PROBLEM TO SOLVE: Restate word for word the entries below, starting with the line with "рус. (469, 383)" and continuing through the line with "[5] (845, 1272)". Include both of those lines and no others.

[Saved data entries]
..............................
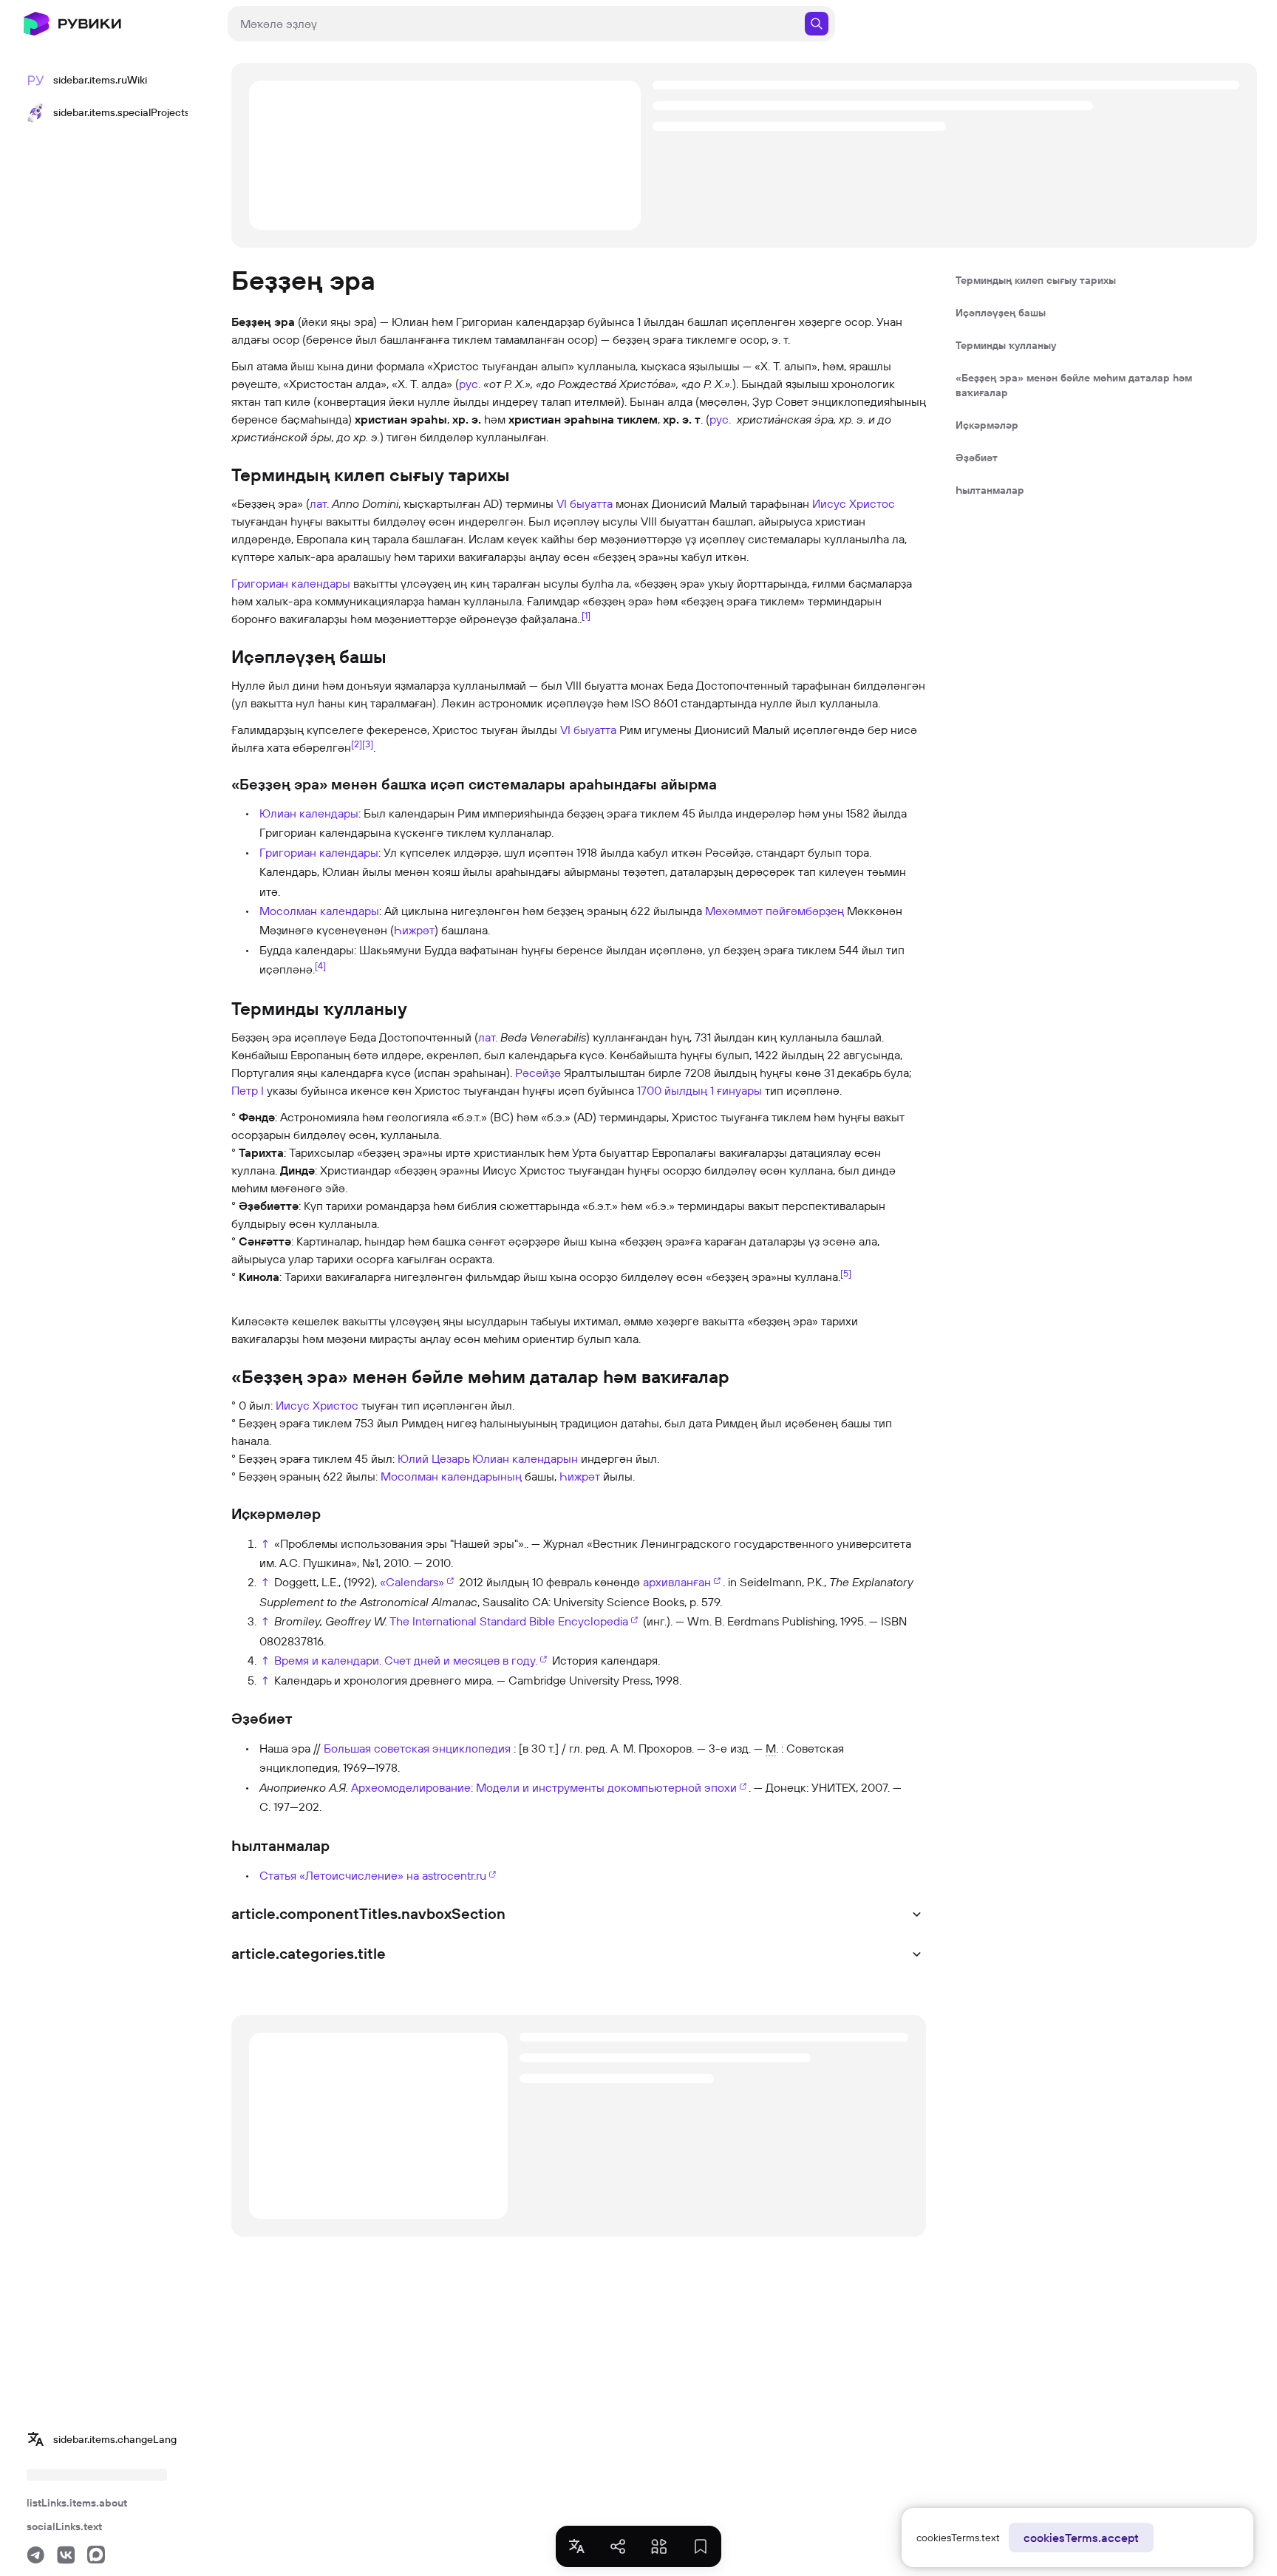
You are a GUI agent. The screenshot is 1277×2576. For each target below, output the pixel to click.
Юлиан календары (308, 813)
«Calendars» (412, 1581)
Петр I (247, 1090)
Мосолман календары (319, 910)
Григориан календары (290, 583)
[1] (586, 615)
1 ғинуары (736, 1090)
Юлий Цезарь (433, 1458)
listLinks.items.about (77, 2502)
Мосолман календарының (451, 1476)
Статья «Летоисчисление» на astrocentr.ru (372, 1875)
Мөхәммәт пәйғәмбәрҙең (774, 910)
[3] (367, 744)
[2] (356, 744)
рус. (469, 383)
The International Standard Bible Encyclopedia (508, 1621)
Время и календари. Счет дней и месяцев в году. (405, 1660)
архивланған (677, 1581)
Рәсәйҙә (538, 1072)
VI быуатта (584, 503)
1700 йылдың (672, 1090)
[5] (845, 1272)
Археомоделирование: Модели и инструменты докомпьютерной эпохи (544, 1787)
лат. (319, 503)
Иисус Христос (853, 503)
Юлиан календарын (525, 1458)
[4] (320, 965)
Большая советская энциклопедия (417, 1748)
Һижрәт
..............................
PROBLEM SOLUTION:
рус. (469, 383)
The International Standard Bible Encyclopedia (508, 1621)
Время и календари. Счет дней и месяцев в году. (405, 1660)
архивланған (677, 1581)
Рәсәйҙә (538, 1072)
VI быуатта (584, 503)
1700 йылдың (672, 1090)
[5] (845, 1272)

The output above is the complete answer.